Task to complete. Print the stretch of items from the line containing "Click red Срочные badge in Загрузить card" through the line containing "Looking at the screenshot, I should tap(587, 1136).", both lines included, without changing a character.

======== Record extracts

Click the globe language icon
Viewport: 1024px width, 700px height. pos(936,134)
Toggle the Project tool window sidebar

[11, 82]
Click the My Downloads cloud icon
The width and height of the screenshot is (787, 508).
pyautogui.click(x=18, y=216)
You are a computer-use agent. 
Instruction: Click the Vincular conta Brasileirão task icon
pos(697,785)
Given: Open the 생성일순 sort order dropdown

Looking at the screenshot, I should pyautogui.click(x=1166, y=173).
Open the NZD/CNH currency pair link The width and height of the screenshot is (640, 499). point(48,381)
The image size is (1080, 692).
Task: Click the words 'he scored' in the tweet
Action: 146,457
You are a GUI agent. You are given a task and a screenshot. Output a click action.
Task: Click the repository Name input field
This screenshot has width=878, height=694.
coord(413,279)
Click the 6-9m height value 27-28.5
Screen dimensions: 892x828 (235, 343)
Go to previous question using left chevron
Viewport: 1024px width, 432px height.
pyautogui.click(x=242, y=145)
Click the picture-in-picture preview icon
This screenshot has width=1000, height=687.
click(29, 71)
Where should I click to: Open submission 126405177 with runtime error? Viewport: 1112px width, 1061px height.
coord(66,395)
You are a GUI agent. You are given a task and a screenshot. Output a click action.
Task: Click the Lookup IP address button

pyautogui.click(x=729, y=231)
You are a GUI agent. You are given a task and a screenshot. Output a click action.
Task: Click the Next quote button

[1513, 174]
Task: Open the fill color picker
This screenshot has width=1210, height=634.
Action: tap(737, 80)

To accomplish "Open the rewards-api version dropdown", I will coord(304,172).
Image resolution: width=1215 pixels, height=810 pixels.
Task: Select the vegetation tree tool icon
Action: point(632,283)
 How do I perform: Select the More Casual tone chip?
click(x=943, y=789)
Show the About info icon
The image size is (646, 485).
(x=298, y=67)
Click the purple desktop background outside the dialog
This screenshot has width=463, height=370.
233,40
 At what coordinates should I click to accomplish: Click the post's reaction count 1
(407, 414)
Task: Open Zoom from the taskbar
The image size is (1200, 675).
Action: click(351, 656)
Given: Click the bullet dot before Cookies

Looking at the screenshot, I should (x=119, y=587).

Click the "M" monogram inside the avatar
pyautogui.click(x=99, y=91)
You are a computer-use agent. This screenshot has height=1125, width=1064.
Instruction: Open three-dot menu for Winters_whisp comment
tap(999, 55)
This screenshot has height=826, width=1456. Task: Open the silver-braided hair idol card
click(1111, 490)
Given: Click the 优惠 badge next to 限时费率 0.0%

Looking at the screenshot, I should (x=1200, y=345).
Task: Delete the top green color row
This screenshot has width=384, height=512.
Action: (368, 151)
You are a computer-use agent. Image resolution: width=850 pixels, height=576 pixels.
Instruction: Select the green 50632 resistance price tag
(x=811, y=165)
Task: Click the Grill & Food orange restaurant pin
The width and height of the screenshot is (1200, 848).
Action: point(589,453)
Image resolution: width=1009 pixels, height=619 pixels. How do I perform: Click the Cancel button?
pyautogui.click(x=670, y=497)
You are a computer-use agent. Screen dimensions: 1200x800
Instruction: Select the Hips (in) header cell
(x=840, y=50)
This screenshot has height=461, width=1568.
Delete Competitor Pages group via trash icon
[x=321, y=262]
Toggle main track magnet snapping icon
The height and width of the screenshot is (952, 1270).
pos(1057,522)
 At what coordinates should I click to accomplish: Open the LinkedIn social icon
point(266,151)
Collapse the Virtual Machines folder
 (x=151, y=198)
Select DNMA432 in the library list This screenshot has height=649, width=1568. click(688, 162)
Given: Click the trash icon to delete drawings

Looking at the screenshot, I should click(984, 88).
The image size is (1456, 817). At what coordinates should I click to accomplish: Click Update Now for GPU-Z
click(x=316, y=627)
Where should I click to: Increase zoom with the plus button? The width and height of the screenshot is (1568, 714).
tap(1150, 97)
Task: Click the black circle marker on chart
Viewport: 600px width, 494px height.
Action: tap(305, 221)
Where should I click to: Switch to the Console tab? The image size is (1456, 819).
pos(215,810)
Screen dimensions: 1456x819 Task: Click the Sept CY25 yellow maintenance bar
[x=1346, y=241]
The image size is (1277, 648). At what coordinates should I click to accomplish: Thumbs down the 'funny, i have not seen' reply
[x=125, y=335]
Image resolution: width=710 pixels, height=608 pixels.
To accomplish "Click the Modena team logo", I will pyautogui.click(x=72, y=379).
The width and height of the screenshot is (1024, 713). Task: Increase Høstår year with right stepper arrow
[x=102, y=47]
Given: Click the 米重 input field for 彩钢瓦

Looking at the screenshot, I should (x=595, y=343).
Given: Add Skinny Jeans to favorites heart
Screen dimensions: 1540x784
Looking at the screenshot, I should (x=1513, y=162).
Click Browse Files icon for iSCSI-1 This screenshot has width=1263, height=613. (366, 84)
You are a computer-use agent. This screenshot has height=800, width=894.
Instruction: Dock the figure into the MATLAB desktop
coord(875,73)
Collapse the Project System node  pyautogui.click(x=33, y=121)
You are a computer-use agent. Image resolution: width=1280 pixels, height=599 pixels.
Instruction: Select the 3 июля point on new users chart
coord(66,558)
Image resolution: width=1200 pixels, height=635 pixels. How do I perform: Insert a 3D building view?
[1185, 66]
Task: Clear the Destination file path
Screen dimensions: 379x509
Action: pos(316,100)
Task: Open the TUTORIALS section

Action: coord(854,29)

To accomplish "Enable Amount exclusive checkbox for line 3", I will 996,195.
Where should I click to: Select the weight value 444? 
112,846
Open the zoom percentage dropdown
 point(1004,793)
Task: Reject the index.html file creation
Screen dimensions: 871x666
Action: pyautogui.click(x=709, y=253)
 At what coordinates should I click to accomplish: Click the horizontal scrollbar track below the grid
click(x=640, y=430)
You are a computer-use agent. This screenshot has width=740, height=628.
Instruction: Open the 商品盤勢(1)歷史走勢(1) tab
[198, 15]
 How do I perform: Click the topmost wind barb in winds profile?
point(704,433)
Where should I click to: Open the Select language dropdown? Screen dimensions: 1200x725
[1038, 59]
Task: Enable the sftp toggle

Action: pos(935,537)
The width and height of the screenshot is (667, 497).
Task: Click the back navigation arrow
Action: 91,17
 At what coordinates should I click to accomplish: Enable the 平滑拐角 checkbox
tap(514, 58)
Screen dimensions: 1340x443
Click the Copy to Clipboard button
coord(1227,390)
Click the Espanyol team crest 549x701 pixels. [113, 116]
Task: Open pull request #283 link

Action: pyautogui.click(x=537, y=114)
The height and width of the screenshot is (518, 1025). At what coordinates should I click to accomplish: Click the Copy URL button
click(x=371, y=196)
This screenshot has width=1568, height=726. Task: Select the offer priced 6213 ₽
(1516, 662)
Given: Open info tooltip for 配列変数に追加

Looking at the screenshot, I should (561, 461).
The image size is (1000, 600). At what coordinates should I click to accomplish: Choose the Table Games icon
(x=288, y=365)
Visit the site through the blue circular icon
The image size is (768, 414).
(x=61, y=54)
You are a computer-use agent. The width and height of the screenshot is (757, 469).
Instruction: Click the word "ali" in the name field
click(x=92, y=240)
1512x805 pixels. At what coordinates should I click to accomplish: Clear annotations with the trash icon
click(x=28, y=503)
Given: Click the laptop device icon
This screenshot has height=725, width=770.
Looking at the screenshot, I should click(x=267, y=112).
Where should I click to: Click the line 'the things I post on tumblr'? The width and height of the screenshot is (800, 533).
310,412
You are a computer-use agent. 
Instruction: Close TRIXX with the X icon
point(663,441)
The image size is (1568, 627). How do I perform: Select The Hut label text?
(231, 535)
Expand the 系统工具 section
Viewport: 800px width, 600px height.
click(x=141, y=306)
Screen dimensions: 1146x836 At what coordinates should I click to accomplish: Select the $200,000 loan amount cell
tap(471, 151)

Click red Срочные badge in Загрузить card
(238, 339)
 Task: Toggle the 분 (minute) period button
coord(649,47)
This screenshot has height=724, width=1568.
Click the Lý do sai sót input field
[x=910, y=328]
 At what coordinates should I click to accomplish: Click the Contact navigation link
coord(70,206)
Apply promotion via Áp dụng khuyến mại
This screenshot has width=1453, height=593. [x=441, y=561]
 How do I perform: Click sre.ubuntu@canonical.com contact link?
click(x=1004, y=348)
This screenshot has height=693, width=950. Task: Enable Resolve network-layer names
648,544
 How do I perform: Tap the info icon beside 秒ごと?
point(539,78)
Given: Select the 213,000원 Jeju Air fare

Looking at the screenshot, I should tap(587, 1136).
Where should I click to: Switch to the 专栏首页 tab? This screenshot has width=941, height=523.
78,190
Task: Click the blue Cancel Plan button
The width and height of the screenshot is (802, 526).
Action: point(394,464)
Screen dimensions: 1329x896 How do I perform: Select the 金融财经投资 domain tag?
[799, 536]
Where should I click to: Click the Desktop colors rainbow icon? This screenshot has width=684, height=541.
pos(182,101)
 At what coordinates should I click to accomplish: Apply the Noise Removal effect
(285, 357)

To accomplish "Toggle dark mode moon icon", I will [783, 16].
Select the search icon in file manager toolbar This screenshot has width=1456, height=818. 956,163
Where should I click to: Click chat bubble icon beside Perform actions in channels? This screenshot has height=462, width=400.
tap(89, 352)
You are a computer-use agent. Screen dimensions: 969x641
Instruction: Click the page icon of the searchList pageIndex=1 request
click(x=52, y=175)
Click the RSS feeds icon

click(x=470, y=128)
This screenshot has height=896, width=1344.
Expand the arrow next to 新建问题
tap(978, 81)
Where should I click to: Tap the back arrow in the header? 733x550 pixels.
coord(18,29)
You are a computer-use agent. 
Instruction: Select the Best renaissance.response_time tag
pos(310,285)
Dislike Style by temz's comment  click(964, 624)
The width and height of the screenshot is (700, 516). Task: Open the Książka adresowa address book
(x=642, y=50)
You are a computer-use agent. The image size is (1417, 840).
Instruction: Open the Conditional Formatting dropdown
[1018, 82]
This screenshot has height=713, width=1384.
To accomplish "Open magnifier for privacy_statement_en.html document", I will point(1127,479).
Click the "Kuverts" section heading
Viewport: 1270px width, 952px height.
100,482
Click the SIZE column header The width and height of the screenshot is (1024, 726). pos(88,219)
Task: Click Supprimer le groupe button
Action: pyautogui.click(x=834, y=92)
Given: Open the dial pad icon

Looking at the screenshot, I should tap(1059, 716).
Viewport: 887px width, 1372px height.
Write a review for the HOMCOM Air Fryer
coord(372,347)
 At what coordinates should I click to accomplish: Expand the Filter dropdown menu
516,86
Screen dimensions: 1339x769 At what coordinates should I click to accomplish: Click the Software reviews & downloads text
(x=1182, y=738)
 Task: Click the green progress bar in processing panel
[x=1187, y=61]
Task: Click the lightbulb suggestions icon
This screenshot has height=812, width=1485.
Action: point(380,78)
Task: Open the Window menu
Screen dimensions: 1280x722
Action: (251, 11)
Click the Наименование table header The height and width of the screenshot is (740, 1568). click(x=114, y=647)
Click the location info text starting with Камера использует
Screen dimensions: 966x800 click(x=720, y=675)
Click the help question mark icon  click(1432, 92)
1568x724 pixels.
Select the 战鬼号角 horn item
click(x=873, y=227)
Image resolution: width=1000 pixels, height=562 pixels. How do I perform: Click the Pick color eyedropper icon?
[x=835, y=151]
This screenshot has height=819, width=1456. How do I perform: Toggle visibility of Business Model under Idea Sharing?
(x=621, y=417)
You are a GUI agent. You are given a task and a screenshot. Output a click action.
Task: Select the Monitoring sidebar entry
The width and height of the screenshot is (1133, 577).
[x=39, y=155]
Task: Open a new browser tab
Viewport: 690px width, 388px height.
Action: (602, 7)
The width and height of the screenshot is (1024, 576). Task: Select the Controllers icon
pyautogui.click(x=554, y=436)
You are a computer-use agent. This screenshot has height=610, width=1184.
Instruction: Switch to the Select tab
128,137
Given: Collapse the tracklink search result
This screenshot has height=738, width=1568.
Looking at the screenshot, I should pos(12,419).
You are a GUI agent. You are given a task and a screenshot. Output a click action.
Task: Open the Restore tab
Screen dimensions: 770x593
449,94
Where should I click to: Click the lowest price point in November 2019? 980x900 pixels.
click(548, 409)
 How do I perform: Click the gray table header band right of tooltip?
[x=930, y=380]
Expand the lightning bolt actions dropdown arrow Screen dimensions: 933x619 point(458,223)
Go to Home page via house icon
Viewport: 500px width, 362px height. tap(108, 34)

================

Complete output.
Click red Срочные badge in Загрузить card
(238, 339)
 Task: Toggle the 분 (minute) period button
coord(649,47)
This screenshot has height=724, width=1568.
Click the Lý do sai sót input field
[x=910, y=328]
 At what coordinates should I click to accomplish: Click the Contact navigation link
coord(70,206)
Apply promotion via Áp dụng khuyến mại
This screenshot has width=1453, height=593. [x=441, y=561]
 How do I perform: Click sre.ubuntu@canonical.com contact link?
click(x=1004, y=348)
This screenshot has height=693, width=950. Task: Enable Resolve network-layer names
648,544
 How do I perform: Tap the info icon beside 秒ごと?
point(539,78)
Given: Select the 213,000원 Jeju Air fare

Looking at the screenshot, I should tap(587, 1136).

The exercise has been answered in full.